Environmental Protection Agency Administrator Anne M. Gorsuch portrayed the completion of the list as a sign of environmental progress, but critics charged that she had excluded hundreds of dumps that pose similar or more severe threats to drinking water and the air.

The list includes abandoned dumps from Maine to American Samoa, mostly in the industrialized Northeast and Midwest, dramatizing the widespread health threats that have resulted from decades of unregulated dumping of industrial wastes.

Poisons leaking from 347 of the dumps pose direct threats to city drinking water supplies, and could cause birth defects, cancer and other diseases, officials said.

Gorsuch unveiled the list at a packed news conference before 17 television cameras and more than 100 reporters, a sign of the heightened interest in the issue since the EPA chief was held in contempt of Congress over her refusal to turn over subpoenaed documents on hazardous dumps.

The announcement is unrelated to the contempt charge. Federal law required that EPA compile a list of the 400 most dangerous sites by July, 1981, but it was delayed until now.

The sites on the list will become top priorities for the $1.6 billion set aside by Congress for cleaning up the nation's hazardous waste dumps and prosecuting companies responsible for them, Gorsuch said.

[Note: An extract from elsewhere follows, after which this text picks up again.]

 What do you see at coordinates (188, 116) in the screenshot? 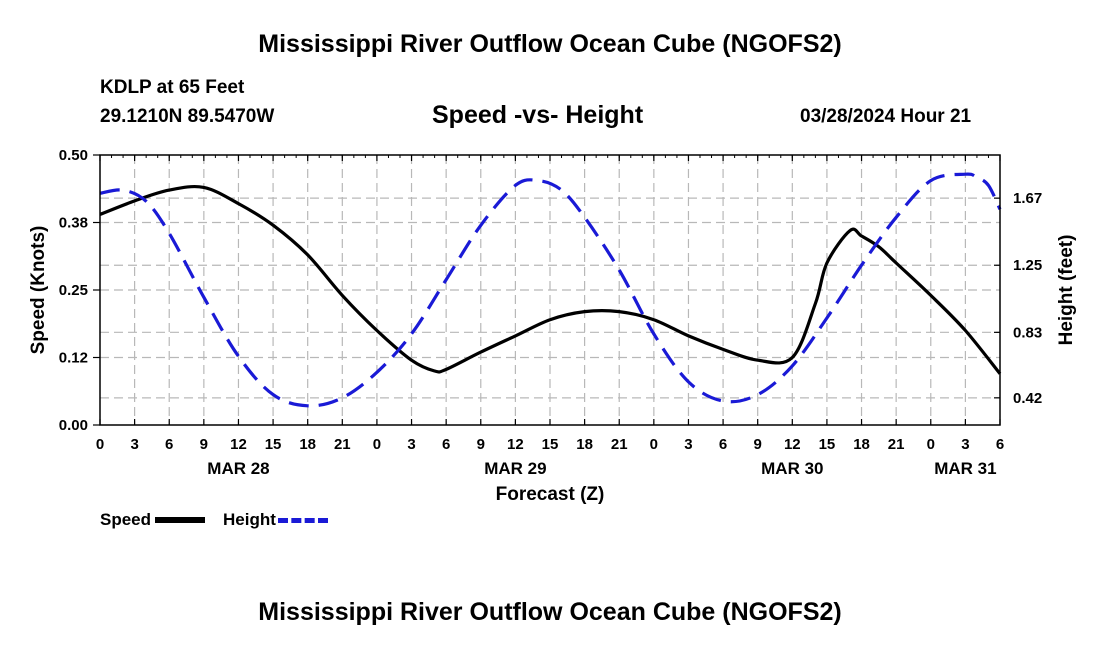
I see `station-coordinates: 29.1210N 89.5470W` at bounding box center [188, 116].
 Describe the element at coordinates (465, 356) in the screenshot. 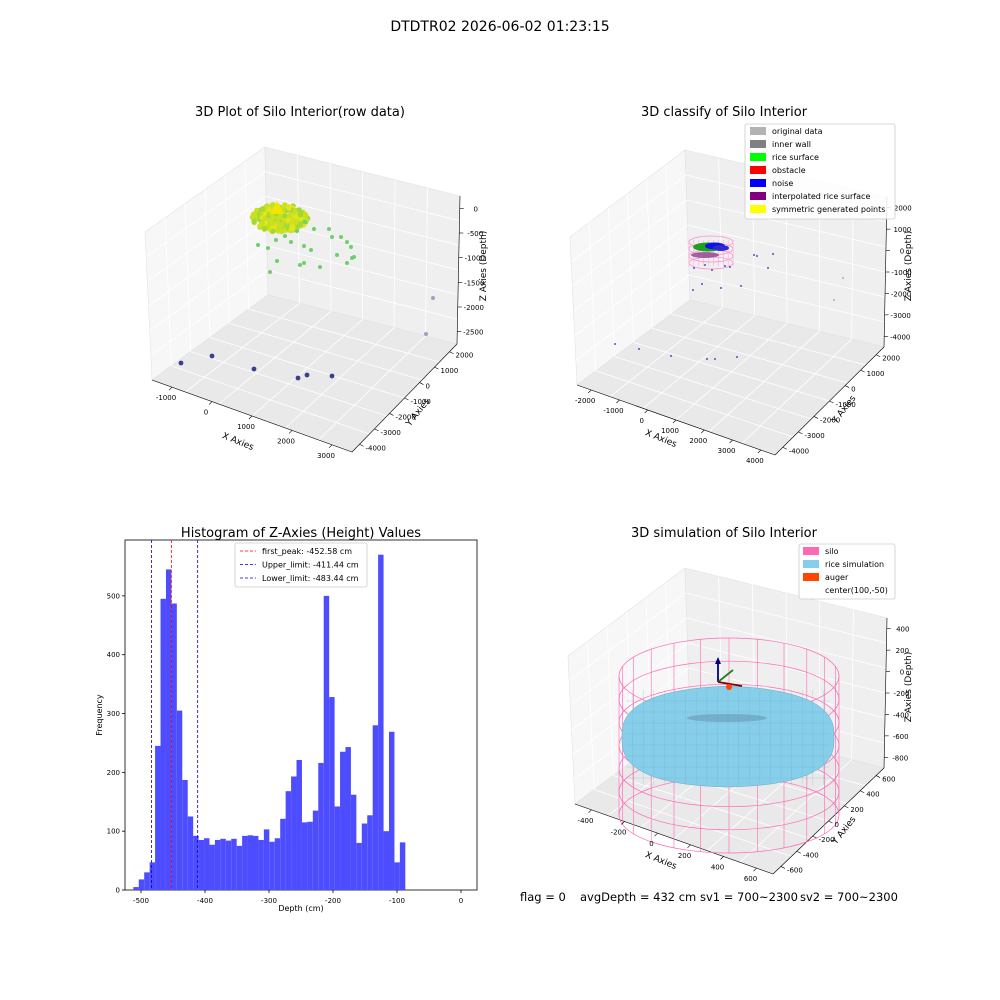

At the top of the list is a leaky landfill in the small town of Fridley, Minn., where for 20 years the FMC Corp. dumped solvents, paint sludges and other chemical wastes, according to EPA documents.

The chemicals have contaminated the drinking water supplies of Fridley and nearby Brooklyn Center, and have leaked into the Mississippi River, which serves as the water supply for Minneapolis, the documents say.

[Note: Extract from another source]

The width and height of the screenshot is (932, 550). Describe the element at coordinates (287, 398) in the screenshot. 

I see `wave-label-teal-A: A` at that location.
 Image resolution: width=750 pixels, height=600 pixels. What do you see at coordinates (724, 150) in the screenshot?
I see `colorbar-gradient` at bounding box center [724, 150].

Also included are the infamous Love Canal chemical dump in New York and a subdivision in Imperial, Mo., where until recently children played near sand piles and creeks containing the highly toxic substance, dioxin, dumped there in the 1970s.

Gorsuch said EPA had excluded from consideration the 650 federally owned hazardous waste sites, contending that federal law bars them from the list. This removed the Fort Lincoln Park subdivision in Northeast Washington, a federal housing project where 500 drums of chemical waste were dumped.

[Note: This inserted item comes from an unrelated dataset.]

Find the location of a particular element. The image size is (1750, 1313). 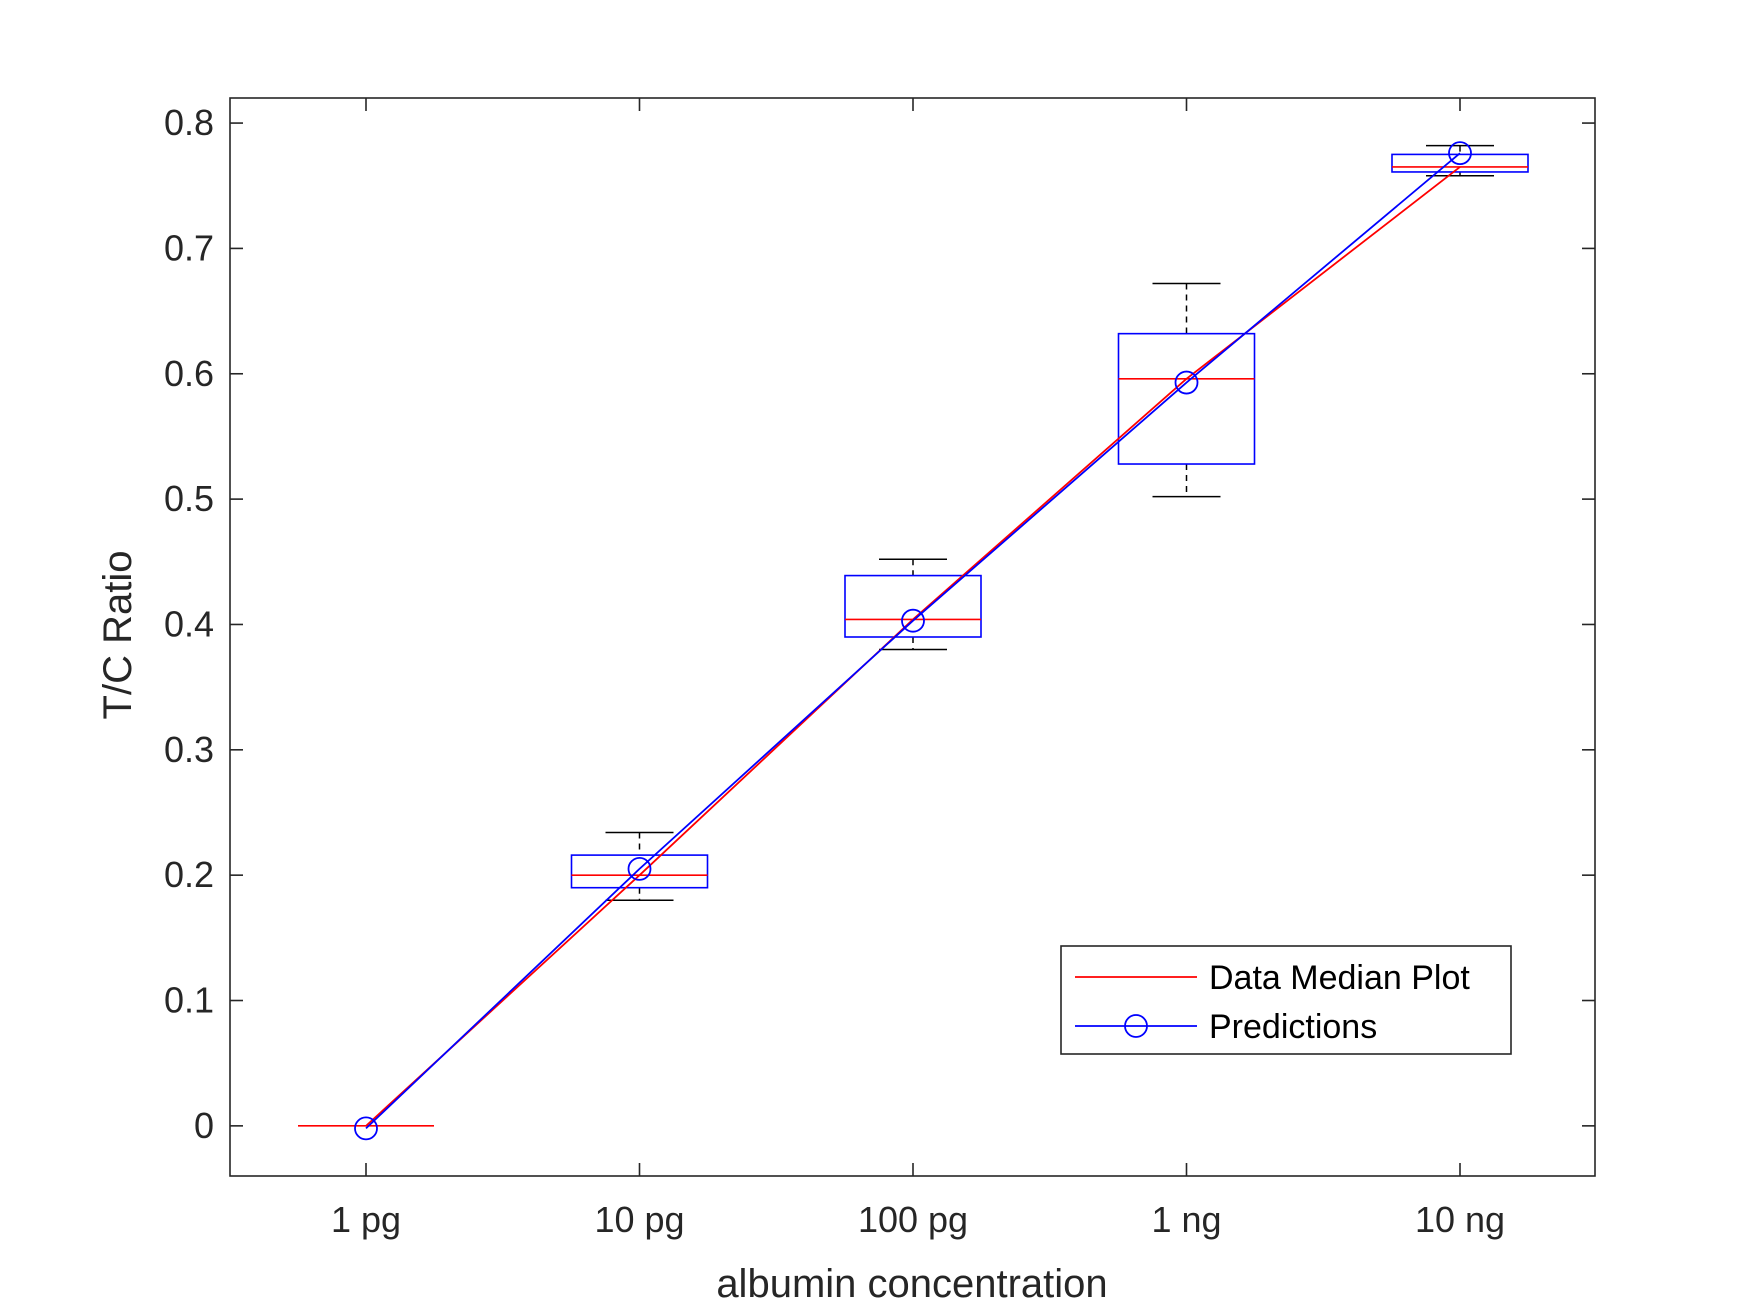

However, Rep. James J. Florio (D-N.J.), an author of the Superfund law and a critic of EPA's handling of it, said the program was intended to cover federal, state and private sites.

"The key to the program is not making a list, but cleaning up," Florio said. "And there, the record is abysmal." Gorsuch said her agency has cleaned up five of the nation's estimated 14,000 hazardous dump sites.

Gorsuch also came under fire from EPA official Hugh Kaufman, a persistent foe, who said the list had excluded thousands of sites where wastes are still being dumped in favor of those that have been abandoned.